The realization did not come with any sense of hope. If it was simply a matter of not being able to generate enough power to summon the veil, then surely the Vaguer could help in that regard.
They had, after all, been the ones to tell Aya the inner workings of the original art of the Decachiré. The true practitioners—the ones who had eliminated the bounds of their wells so that they might bestow powers onto humans—had yielded to the darkness of their souls.
But…
“The experiments on humans,” Aya breathed. “They’ve…they’ve worked, haven’t they?”
Had she dreamt of the screams of the prisoners receiving their Visya power?
Lorna grimaced. “The saint alluded to inconsistencies.” She fixed Aya with a look that she couldn’t parse.
“There has never been one simple truth when it comes to magic. But now…we are wading into elements of the affinities that the gods never intended for us to know. It is not so simple as strength and depth.”
Aya frowned. She glanced at the door, her voice lowering as far as it could go. “Do you know why they can’t summon the veil?”
Lorna shook her head. “But I have my theories.”
“And?”
The Saj looked to the door, her meaning clear. She would not share them with the risk of listening ears. Before Aya could argue, Lorna was facing her once more, her gaze falling to her shackles before flicking back to Aya’s face.
“Do you remember what I told you in Rinnia?” Lorna asked.
Of course she did. It was Lorna who had taken Aya’s doubt of Gianna and turned it into full-blown suspicion.

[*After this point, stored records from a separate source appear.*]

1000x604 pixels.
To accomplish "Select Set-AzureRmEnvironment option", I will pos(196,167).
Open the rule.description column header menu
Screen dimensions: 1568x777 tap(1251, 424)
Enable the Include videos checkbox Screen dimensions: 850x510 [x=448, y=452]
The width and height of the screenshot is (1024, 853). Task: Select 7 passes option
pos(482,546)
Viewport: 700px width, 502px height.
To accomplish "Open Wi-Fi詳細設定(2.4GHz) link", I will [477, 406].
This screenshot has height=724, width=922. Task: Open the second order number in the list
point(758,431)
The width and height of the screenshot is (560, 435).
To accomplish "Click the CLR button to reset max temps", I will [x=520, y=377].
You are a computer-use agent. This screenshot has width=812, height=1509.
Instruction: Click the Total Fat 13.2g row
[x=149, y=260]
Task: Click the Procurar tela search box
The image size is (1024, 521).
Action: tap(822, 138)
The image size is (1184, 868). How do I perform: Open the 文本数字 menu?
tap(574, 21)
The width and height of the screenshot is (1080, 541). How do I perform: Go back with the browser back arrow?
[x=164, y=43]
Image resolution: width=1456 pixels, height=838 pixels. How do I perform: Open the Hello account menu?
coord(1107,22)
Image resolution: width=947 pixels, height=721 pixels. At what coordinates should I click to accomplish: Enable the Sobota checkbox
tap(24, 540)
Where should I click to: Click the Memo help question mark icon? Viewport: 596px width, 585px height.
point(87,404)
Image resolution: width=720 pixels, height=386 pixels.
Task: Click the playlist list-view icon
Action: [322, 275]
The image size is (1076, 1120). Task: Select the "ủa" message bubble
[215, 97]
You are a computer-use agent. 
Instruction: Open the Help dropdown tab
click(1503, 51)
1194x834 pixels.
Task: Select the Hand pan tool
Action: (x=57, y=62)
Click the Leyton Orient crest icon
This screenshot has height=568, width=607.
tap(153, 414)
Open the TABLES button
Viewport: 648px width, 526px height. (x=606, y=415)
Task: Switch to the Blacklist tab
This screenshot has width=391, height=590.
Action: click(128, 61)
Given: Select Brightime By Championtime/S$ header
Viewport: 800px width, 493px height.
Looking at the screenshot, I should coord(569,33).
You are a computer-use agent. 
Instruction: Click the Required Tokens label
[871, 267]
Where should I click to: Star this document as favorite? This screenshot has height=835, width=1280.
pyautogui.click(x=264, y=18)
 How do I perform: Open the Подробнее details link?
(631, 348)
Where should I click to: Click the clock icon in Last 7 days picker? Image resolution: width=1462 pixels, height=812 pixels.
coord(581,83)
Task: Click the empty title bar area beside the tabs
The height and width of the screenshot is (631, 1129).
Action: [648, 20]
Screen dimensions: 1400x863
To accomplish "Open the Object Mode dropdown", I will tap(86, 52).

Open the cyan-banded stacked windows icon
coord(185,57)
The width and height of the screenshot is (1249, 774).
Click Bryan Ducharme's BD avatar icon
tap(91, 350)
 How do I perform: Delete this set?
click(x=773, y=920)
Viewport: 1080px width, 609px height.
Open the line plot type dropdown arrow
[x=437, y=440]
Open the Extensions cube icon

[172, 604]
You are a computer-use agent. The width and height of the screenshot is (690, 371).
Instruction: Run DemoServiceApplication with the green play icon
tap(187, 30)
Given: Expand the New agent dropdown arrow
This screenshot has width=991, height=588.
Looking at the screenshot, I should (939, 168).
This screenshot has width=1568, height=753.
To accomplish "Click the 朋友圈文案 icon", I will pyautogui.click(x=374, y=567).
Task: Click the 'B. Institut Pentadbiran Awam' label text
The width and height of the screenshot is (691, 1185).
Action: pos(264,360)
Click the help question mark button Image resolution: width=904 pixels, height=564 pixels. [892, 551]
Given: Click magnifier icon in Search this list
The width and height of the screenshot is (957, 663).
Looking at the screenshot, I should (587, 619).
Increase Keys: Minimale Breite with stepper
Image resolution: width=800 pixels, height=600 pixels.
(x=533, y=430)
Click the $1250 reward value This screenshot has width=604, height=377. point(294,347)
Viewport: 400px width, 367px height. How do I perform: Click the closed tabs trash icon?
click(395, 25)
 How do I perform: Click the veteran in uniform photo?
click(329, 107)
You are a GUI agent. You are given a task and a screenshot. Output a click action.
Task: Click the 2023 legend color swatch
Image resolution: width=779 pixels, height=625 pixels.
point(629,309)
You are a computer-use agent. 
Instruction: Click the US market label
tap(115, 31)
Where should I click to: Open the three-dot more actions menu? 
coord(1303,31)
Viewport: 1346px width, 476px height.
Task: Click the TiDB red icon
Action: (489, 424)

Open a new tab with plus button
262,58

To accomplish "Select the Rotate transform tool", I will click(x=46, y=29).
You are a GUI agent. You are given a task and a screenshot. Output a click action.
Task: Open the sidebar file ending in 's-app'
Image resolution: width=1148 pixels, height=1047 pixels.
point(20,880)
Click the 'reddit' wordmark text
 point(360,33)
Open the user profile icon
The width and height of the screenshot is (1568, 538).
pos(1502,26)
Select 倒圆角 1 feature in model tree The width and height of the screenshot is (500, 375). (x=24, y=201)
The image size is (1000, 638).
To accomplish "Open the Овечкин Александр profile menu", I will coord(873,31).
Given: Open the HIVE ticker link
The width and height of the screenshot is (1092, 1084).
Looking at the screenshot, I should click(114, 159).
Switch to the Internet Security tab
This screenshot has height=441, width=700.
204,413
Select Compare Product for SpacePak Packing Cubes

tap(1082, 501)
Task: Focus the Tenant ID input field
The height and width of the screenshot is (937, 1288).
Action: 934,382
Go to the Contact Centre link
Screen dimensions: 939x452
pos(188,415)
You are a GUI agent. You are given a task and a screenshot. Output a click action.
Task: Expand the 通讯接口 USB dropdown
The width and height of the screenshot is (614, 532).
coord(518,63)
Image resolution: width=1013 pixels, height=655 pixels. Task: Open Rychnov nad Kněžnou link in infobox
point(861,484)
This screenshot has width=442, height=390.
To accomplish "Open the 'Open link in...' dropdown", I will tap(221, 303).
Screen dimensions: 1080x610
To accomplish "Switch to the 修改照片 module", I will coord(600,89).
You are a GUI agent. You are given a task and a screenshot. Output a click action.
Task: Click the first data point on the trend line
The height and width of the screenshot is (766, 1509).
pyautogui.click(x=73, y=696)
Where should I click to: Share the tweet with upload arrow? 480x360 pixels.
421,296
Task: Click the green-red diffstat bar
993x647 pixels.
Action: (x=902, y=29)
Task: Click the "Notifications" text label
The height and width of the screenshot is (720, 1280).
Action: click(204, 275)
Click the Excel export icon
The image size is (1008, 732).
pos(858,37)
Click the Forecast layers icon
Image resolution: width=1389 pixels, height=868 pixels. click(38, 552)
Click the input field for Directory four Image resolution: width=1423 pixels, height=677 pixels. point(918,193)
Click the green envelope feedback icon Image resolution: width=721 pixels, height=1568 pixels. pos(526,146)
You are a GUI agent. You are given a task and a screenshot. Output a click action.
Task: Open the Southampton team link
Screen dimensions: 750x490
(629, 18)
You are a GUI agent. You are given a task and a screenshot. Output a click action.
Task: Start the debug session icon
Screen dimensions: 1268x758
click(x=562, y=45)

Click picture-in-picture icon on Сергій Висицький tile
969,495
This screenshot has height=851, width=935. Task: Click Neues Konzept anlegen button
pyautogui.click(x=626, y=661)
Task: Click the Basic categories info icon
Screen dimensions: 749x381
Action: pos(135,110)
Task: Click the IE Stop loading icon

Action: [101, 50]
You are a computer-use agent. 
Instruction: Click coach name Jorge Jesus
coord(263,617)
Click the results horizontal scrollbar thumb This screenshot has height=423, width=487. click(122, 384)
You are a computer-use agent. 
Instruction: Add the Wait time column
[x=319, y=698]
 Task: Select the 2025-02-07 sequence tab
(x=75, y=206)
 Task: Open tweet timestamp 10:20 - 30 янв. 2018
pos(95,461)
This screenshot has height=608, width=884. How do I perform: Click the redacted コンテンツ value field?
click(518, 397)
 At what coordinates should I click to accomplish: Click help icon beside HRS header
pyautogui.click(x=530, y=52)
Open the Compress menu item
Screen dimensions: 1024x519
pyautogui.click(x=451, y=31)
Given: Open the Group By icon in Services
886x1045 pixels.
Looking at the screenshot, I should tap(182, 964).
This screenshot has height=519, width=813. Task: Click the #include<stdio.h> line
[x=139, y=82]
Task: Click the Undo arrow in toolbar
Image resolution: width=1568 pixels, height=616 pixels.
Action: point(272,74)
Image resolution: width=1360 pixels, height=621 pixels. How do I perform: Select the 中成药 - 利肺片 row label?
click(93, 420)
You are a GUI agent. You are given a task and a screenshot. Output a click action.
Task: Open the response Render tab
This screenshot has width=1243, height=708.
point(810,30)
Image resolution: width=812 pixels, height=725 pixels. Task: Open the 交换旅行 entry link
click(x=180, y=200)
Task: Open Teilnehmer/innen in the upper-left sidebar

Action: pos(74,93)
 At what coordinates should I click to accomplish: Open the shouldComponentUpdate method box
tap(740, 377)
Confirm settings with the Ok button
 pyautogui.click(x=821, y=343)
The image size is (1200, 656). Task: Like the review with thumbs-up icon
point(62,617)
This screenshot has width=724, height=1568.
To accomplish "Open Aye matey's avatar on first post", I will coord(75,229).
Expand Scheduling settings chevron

It was Lorna who had planted the fear that Gianna, with her piousness and devotion, would do anything to stop the Decachiré from rising once more, including using Aya to call down the gods.
And it was Lorna who had told her no practitioner had reached the level of power to tear down the veil. No Visya , except Evie. That even Aya, with the power she once thought rivaled Evie’s, would not have been able to.
Not yet.
We are who we choose to be.
Aya held the Saj’s stare and let her see exactly what she knew she sought to find. And then she offered up something of her own.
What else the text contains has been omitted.